When Mark Detmer, a Howell Republican taking on Congresswoman Elissa Slotkin, caught heat for taking a selfie with a member of an extremist, far-right group last week, he was quick to distance himself the situation (verbally, at least).
The Proud Boys member flashing a white nationalist symbol at a meet-up ahead of Operation Gridlock had "photobombed" the group, Detmer said, and was in no way affiliated with his campaign. Detmer claimed he'd never even heard of the Proud Boys — a hate group according to the Southern Poverty Law Center.
It appears, however, that the 44-year-old car salesman has since developed an appreciation for the group.
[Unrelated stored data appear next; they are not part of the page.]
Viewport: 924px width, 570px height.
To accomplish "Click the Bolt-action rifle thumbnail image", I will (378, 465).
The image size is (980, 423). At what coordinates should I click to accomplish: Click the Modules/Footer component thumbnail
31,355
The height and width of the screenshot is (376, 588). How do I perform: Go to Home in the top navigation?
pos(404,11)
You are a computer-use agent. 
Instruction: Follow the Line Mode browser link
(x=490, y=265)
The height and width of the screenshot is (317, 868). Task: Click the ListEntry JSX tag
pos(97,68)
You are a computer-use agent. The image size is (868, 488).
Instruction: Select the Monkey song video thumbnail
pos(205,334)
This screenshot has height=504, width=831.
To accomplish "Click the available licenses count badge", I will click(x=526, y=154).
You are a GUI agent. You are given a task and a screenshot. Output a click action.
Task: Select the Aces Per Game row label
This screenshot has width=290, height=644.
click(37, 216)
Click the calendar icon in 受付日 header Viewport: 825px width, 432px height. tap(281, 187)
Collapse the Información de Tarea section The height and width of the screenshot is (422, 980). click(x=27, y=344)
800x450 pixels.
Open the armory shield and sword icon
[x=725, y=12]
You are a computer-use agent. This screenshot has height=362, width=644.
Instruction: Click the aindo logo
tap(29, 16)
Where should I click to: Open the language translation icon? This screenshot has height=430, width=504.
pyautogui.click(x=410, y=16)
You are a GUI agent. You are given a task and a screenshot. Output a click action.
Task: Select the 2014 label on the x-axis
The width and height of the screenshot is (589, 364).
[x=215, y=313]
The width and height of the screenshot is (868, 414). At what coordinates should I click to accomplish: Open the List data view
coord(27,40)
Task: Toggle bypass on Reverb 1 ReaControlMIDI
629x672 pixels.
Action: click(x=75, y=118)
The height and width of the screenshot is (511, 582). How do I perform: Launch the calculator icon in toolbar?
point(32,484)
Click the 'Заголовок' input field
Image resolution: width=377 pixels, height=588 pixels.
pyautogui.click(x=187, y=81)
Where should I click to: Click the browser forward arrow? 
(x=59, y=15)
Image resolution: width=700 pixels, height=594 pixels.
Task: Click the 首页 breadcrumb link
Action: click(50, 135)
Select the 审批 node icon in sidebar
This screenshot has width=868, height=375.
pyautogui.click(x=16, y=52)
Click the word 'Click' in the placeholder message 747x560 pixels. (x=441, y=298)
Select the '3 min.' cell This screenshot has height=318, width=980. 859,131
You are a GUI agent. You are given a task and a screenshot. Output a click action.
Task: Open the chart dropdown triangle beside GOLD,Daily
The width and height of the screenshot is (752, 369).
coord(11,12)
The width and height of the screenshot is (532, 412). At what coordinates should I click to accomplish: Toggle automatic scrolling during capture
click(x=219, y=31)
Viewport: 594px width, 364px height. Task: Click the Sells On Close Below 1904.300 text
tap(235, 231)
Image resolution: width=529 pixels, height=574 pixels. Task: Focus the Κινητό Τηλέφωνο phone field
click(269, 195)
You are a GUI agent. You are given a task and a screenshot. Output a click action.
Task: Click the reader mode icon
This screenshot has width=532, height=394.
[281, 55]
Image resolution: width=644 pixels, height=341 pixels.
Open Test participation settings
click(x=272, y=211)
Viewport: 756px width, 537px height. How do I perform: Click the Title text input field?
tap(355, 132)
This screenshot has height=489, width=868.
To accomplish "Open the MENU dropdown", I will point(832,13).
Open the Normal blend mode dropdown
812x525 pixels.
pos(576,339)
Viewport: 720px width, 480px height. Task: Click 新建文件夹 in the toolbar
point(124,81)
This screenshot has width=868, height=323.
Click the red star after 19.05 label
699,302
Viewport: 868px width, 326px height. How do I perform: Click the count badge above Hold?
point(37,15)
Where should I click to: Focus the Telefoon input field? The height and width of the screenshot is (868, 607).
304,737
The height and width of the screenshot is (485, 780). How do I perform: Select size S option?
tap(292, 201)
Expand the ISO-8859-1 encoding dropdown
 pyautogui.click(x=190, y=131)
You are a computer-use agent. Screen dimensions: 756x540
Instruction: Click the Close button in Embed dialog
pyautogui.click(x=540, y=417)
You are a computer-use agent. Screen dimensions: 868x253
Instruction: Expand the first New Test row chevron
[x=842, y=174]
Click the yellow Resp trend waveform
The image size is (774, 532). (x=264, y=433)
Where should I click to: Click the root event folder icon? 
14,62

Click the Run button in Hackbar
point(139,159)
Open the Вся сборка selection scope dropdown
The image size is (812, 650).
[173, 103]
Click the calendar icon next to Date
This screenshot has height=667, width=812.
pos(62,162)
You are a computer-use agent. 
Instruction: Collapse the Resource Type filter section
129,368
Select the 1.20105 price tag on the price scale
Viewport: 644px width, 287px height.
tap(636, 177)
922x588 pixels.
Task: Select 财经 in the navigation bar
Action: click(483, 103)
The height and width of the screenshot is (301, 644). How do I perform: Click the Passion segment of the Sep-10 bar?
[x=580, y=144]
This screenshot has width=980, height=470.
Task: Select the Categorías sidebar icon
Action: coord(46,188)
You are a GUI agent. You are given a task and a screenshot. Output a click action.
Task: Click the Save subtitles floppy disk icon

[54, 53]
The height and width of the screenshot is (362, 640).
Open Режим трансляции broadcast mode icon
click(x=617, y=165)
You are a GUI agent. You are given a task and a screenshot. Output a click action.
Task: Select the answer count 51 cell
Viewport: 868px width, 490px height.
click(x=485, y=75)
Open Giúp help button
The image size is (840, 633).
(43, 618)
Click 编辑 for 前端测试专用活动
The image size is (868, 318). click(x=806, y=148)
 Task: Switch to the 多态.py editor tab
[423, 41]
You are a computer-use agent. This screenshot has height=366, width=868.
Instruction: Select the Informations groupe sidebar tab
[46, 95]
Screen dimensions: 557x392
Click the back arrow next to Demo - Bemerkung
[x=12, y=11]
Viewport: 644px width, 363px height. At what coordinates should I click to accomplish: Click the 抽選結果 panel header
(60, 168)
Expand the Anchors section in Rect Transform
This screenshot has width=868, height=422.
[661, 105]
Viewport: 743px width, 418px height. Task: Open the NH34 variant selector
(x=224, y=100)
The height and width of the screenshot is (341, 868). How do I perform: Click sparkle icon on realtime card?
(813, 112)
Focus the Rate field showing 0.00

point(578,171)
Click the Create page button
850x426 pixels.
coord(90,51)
The Proud Boys "ARE NOT WHITE SUPREMACISTS NOR RACIST!" but rather "about protecting our freedoms," Detmer writes on Facebook.
The group's members describe themselves as "western chauvinists."
Detmer goes on to list the Proud Boys' tenets, which include closed borders ("we cannot be the world's orphange" ... "Fuck off, we're full."), "venerating the housewife," anti-racial guilt, and anti-racial superiority, which does not eschew white supremacy so much as it recognizes "the progress that has been made in overcoming racial prejudice" and says the West "judges its citizens on their actions, not their attributes."
The post stirred additional controversy, generating nearly 1,000 comments over the course of a week.
"Bollocks. The Proud Boys IS a white supremacist organization," wrote Brian L. Dierberger. "The fact that you refuse to renounce them AND make excuses for associating with them is dishonorable."
"If it looks like a duck, quacks like a duck, walks like a duck, but says it isn't a duck, it's probably a white supremacist," said Dakota Harden.